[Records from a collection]
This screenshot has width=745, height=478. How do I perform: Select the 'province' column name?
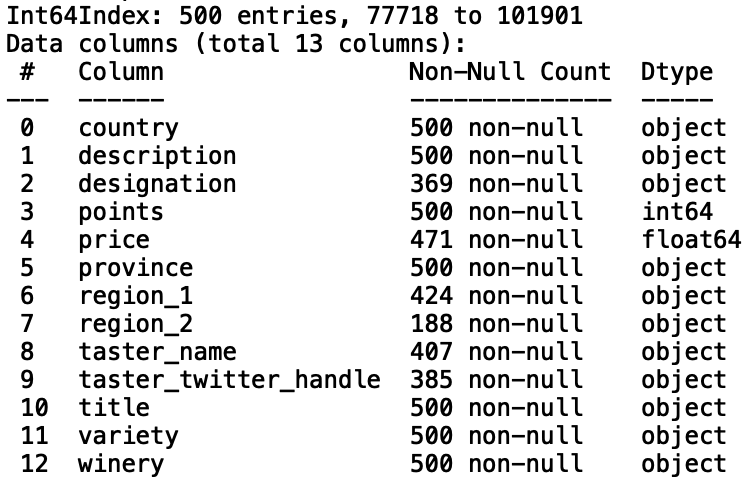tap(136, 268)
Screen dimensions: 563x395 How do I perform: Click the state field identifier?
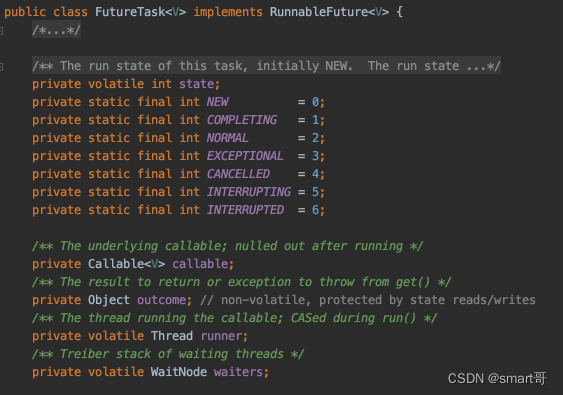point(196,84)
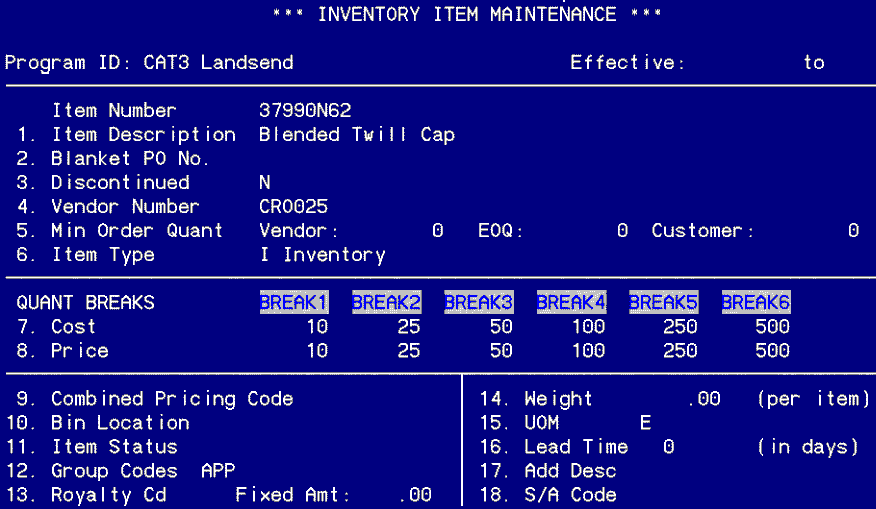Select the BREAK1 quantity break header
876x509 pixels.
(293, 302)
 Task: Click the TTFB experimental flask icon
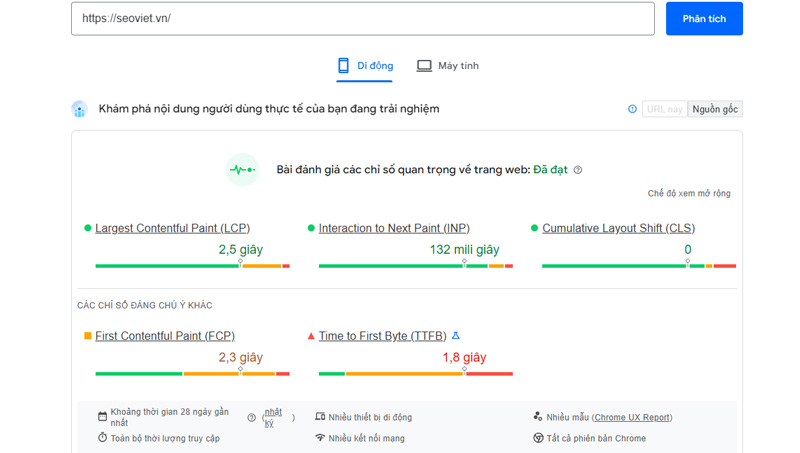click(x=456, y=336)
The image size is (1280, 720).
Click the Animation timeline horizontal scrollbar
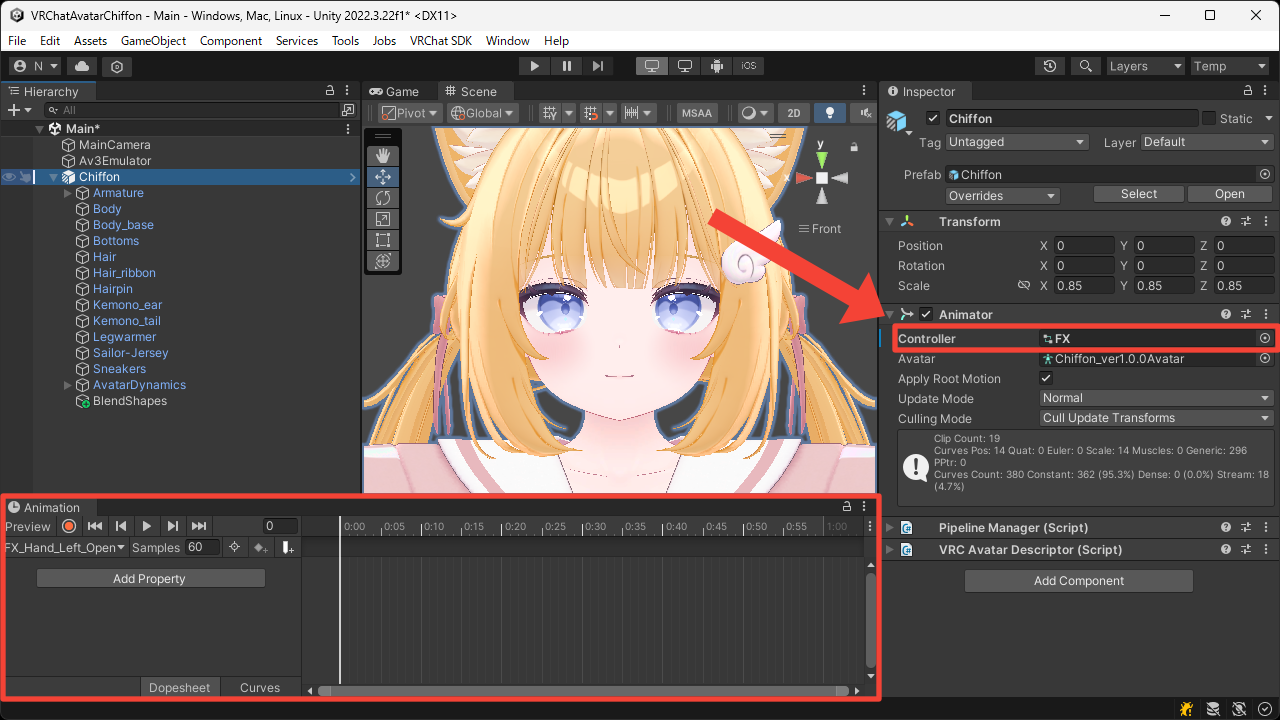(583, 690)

* * *

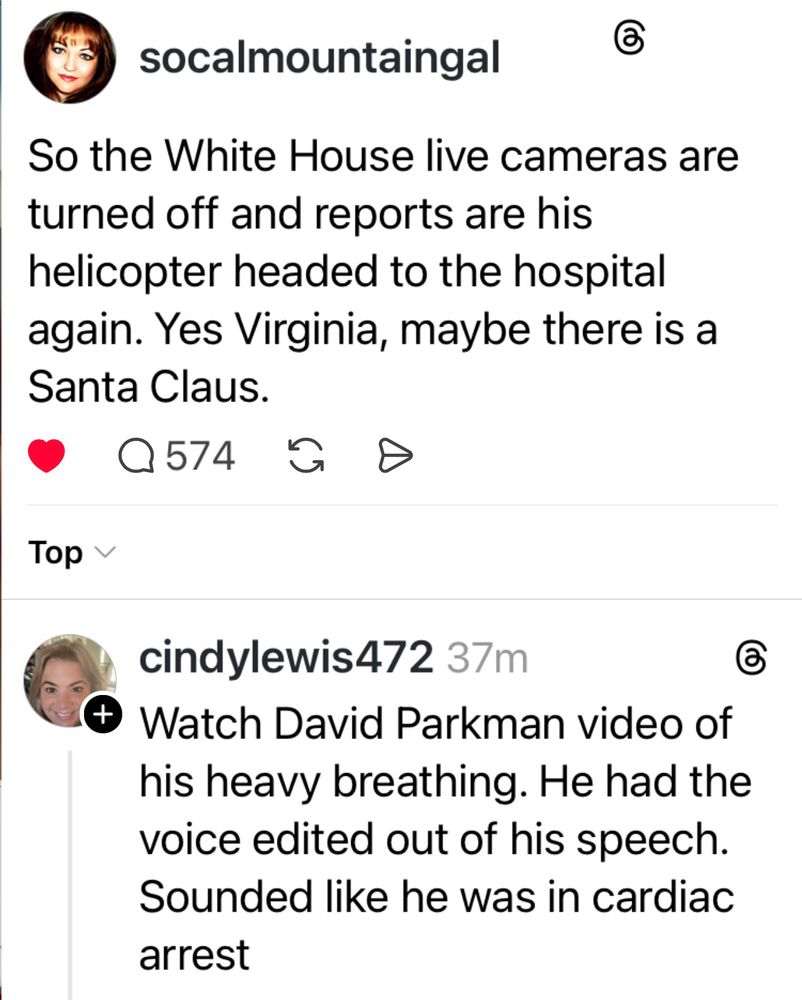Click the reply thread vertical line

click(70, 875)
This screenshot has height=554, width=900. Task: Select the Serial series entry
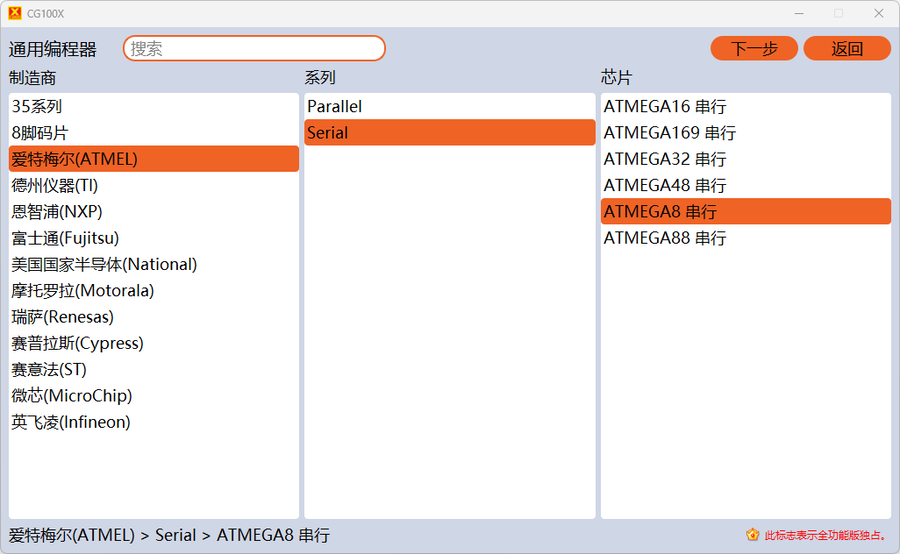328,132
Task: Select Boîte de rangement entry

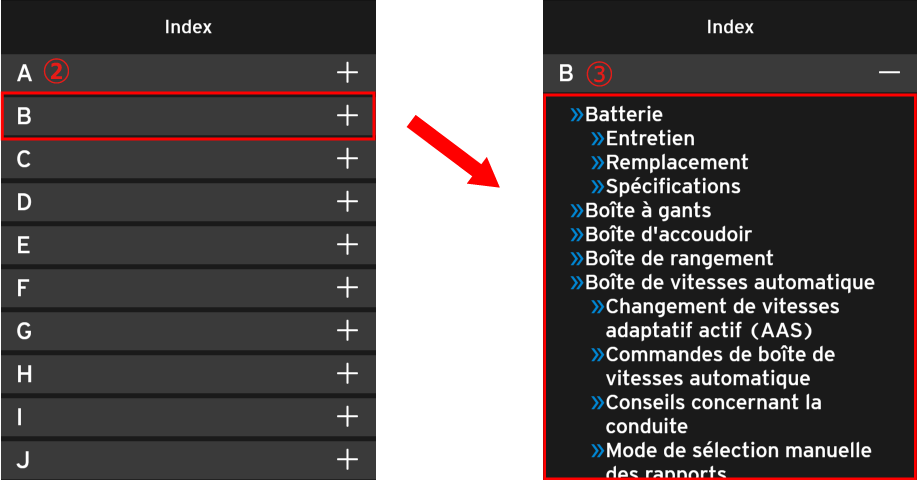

==

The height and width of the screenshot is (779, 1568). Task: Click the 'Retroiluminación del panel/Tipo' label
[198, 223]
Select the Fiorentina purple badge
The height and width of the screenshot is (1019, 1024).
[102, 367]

◆ **Requirement**
The answer should consist only of the lines above from the one with "This screenshot has height=554, width=900." through the one with "Task: Select Boîte de rangement entry", repeated exactly, with no pictures among them.

◆ **Solution**
This screenshot has height=554, width=900. Task: Select the Serial series entry
328,132
Task: Select Boîte de rangement entry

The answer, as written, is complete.